▸ **MATERIAL PROVIDED**
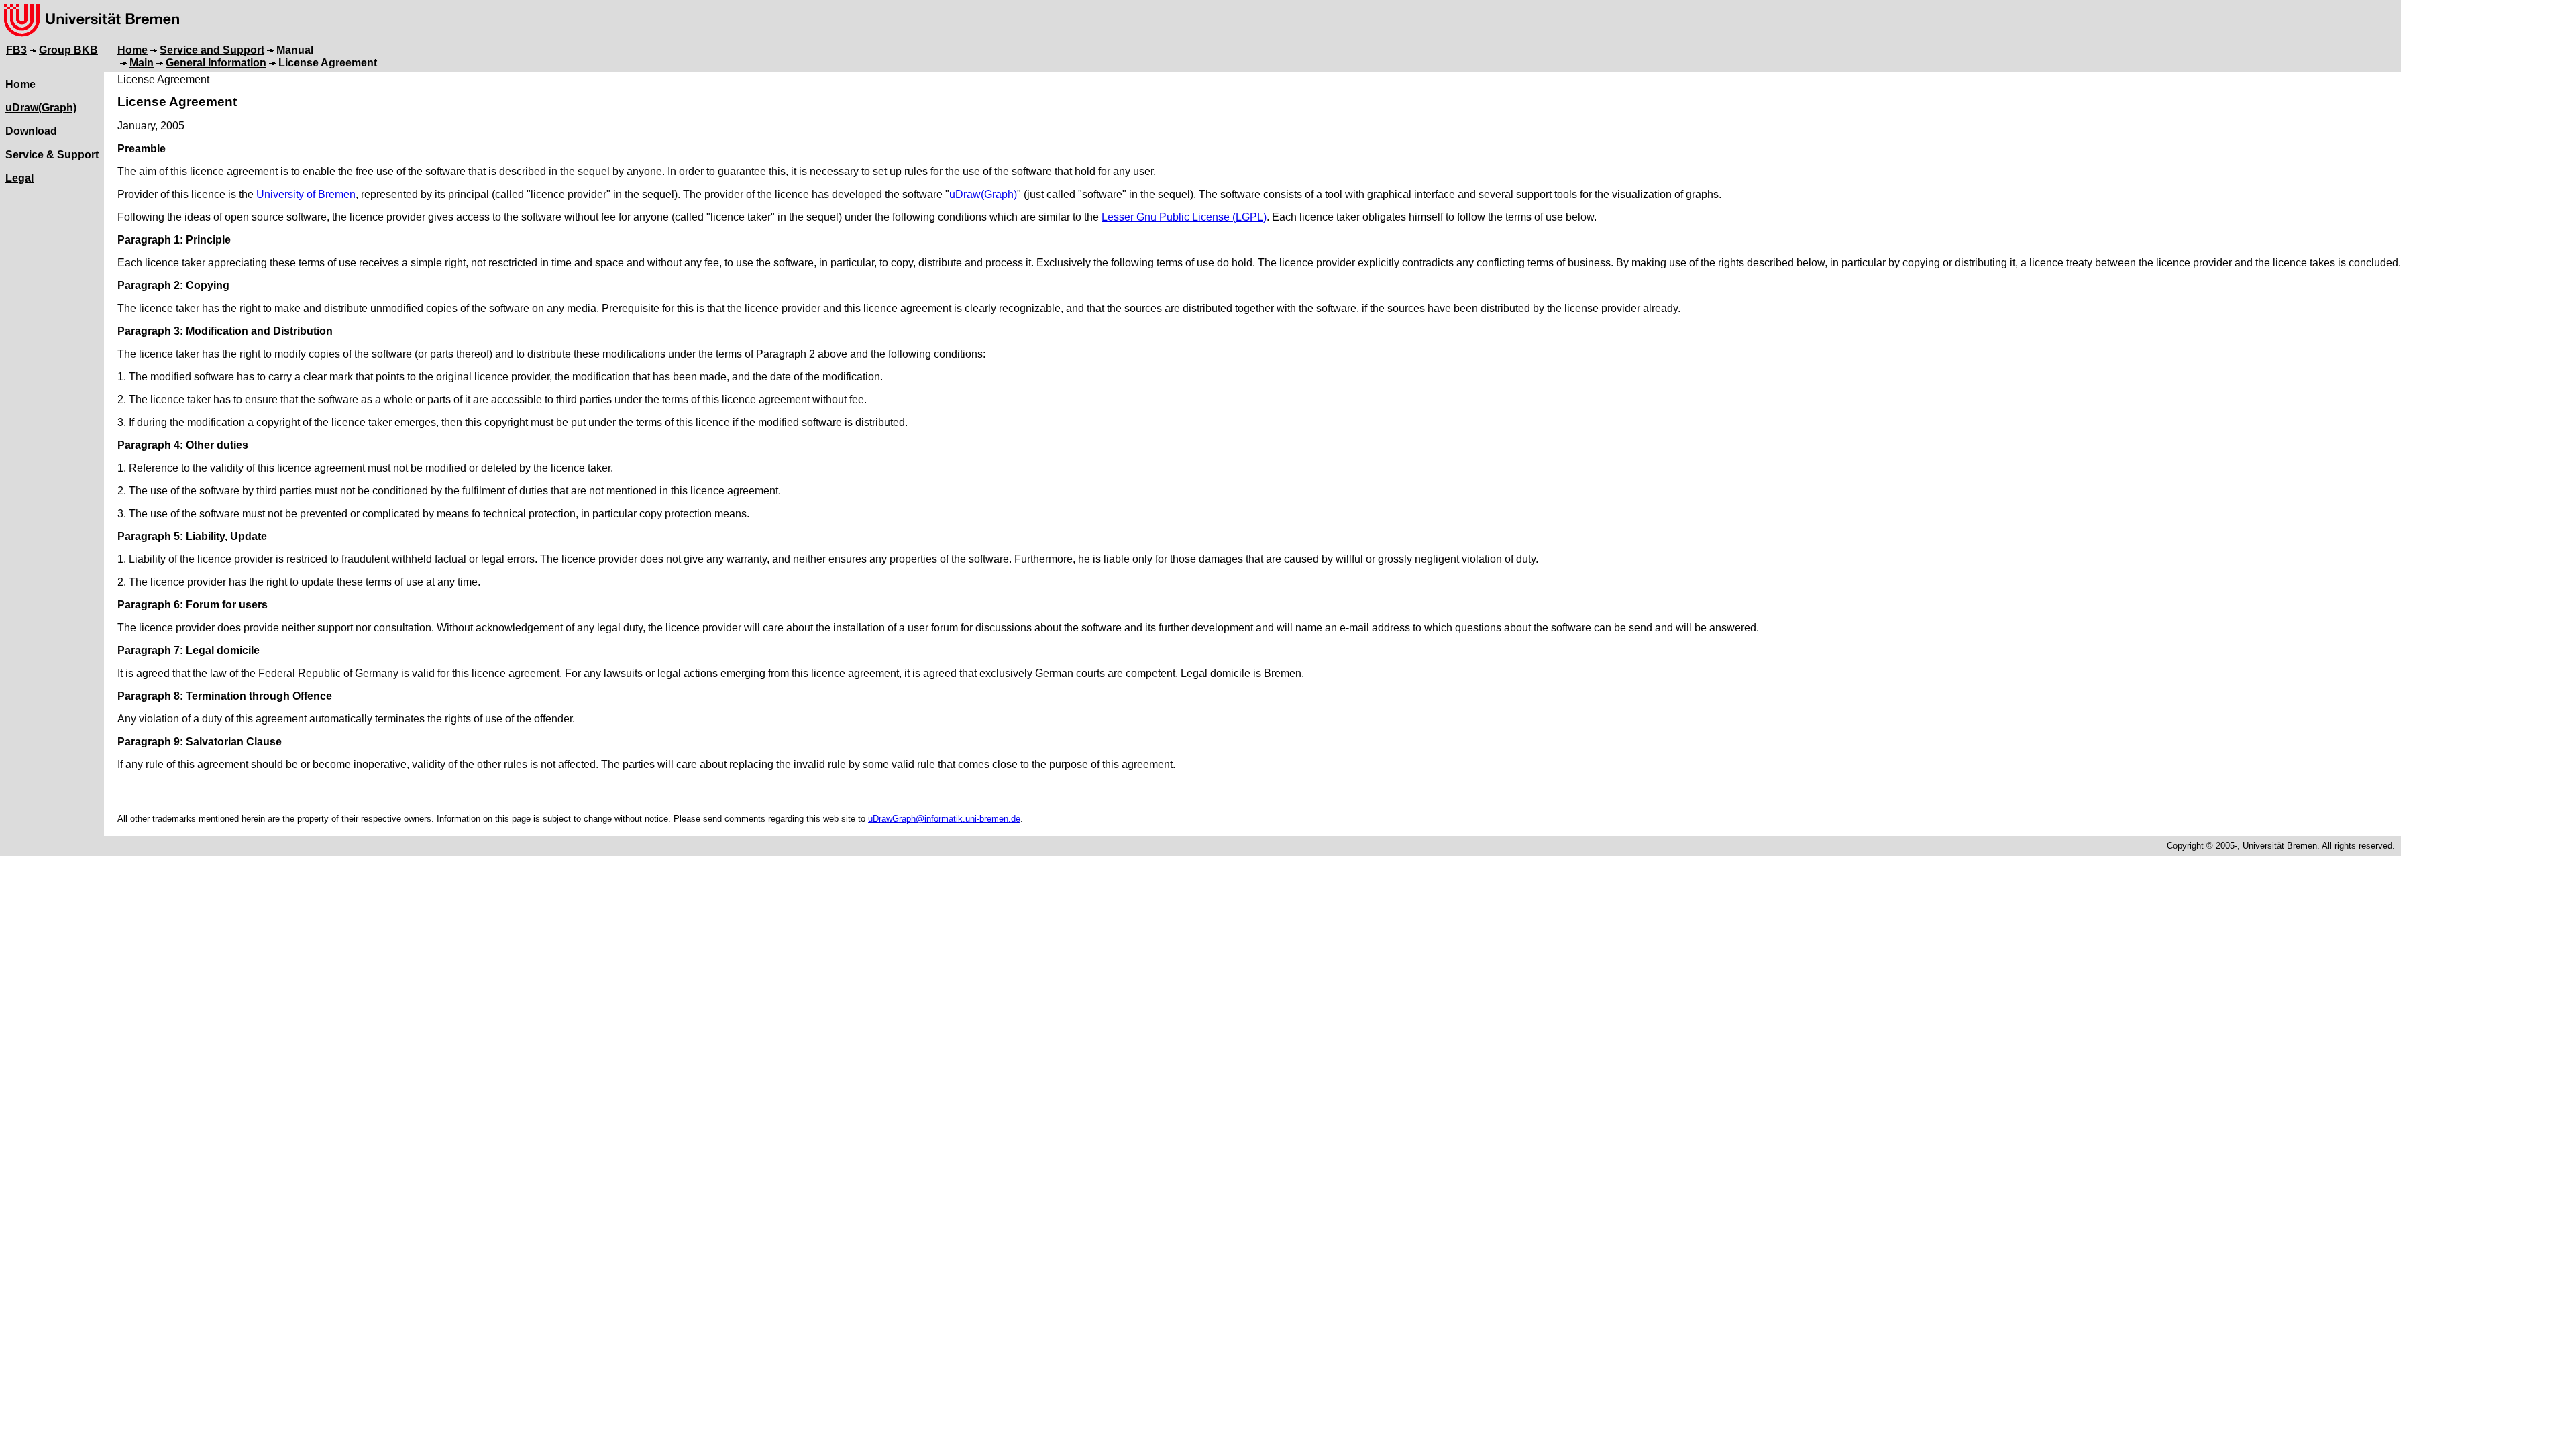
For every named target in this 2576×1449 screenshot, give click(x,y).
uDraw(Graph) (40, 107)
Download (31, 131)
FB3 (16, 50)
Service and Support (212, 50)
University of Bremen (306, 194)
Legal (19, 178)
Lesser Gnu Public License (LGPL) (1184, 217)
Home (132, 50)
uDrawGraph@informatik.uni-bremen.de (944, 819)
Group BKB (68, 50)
---
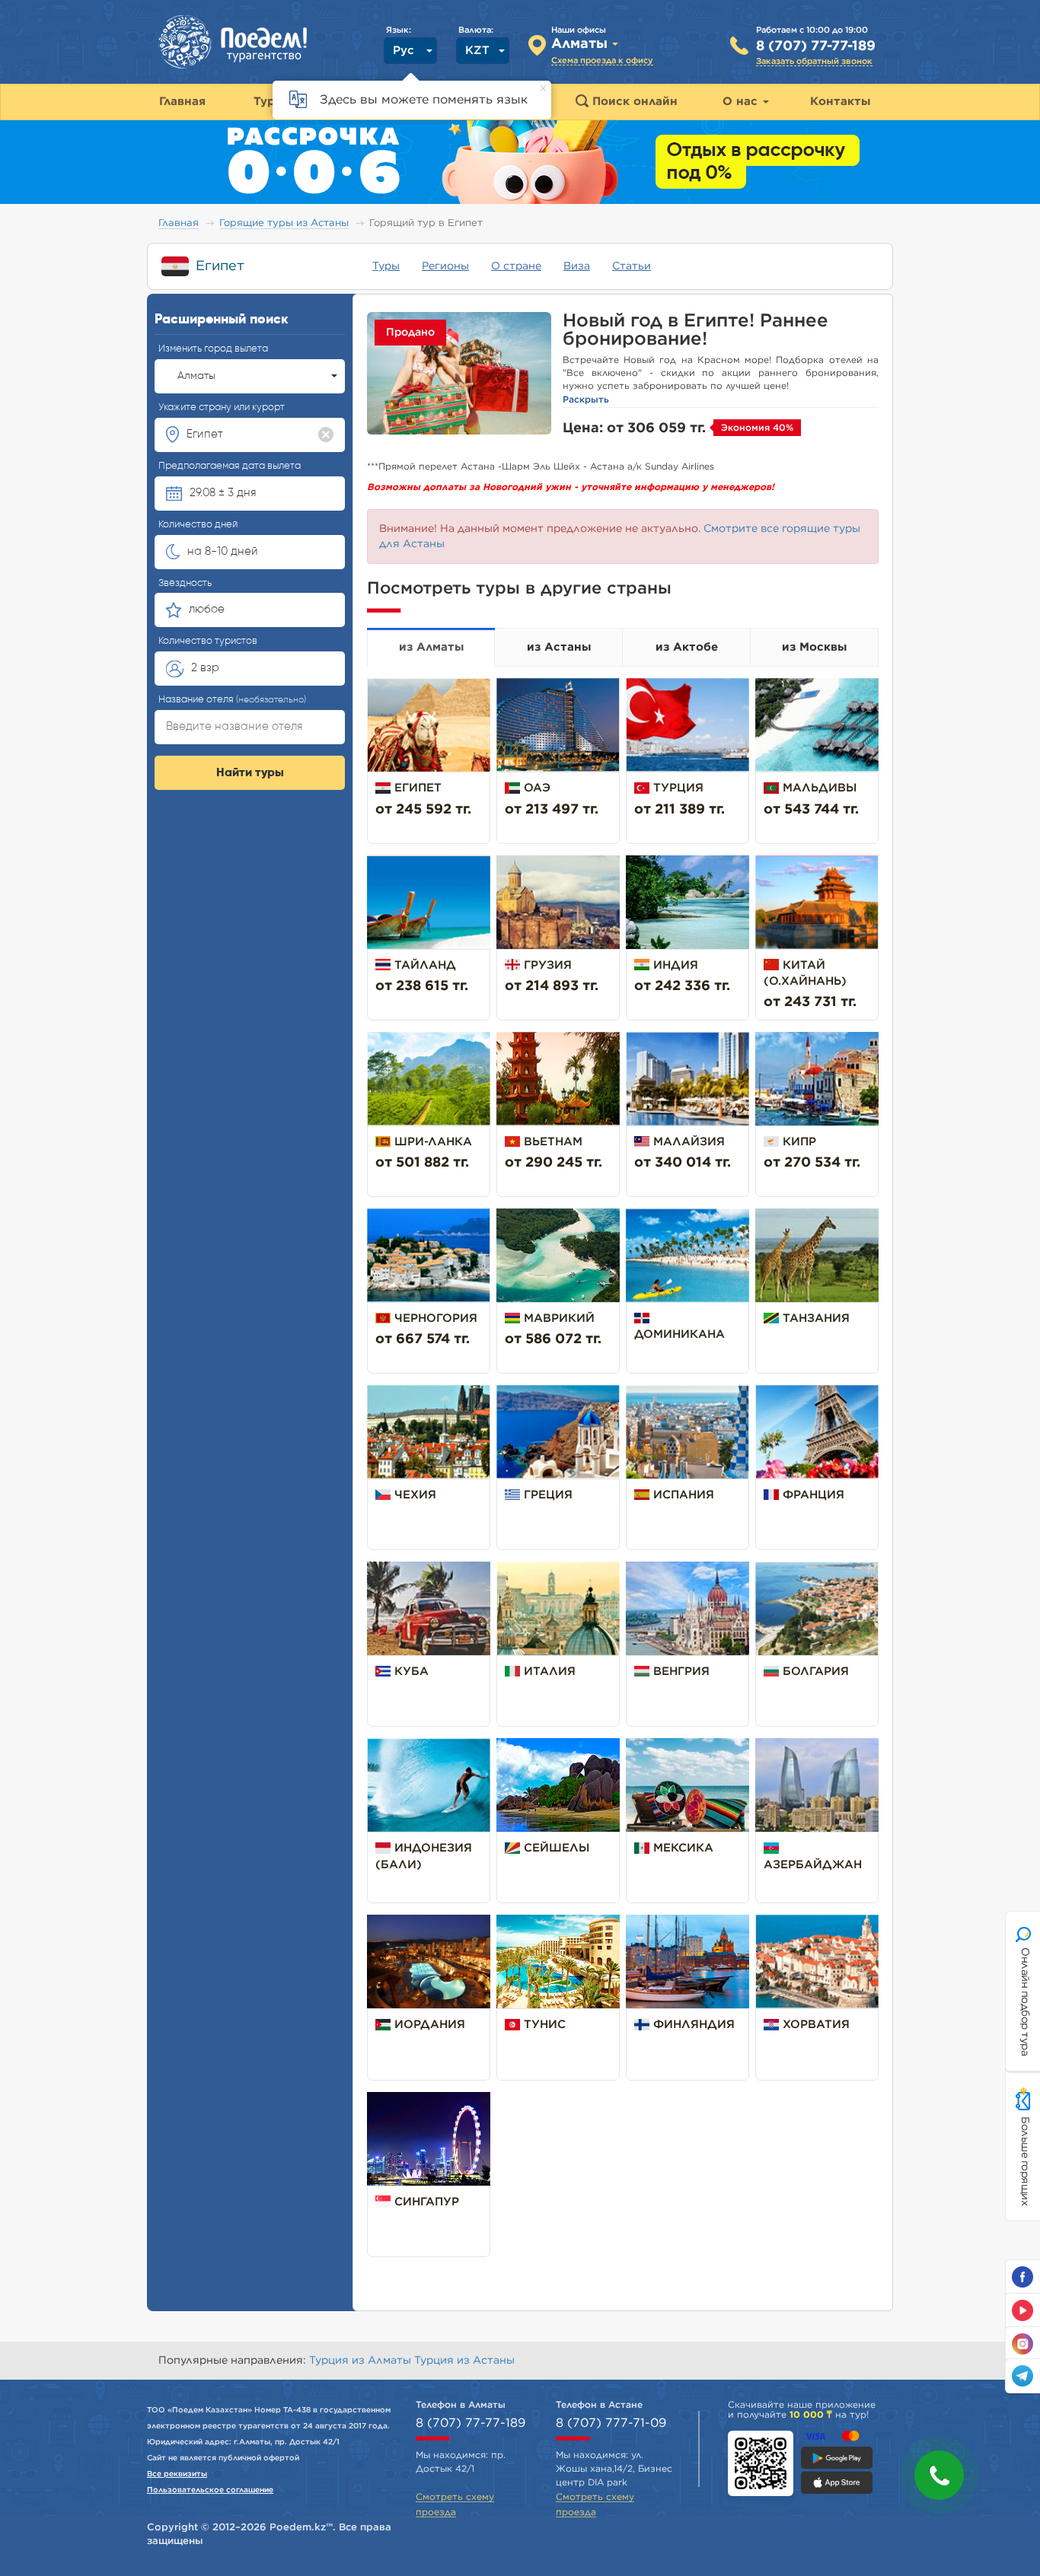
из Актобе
* * *
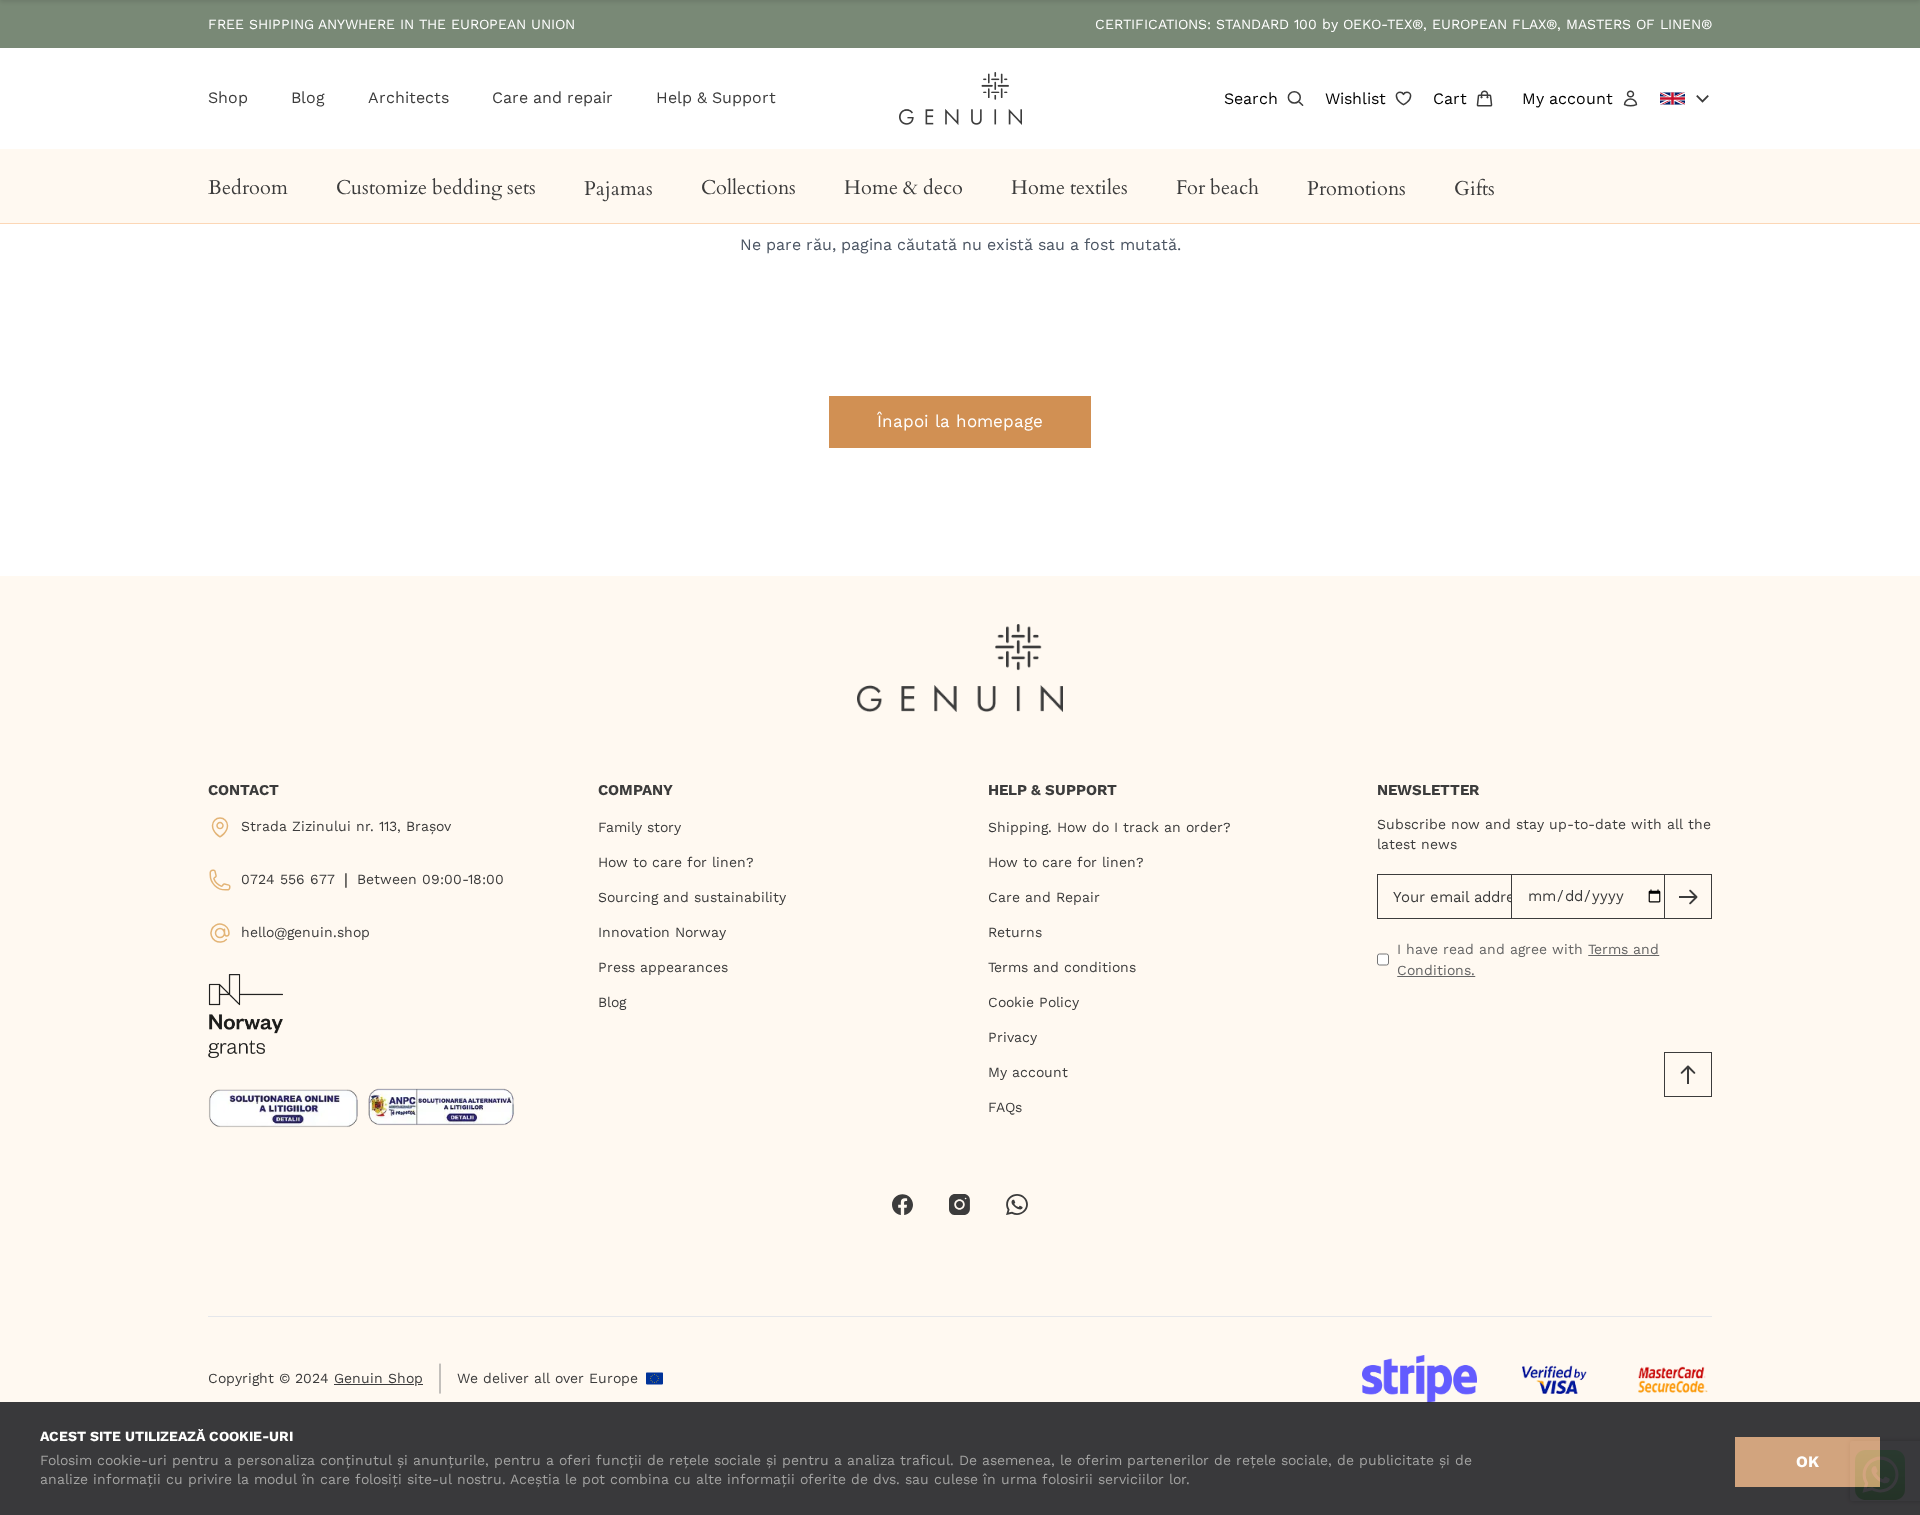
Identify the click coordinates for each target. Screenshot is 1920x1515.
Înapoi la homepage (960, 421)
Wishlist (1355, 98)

▸ **WHAT THE TASK ASKS**
Return word for word the lines above from the line with "Legal (19, 178)" to the line with "Group BKB (68, 50)", including both and leaving out all others.

▸ **OUTPUT**
Legal (19, 178)
Lesser Gnu Public License (LGPL) (1184, 217)
Home (132, 50)
uDrawGraph@informatik.uni-bremen.de (944, 819)
Group BKB (68, 50)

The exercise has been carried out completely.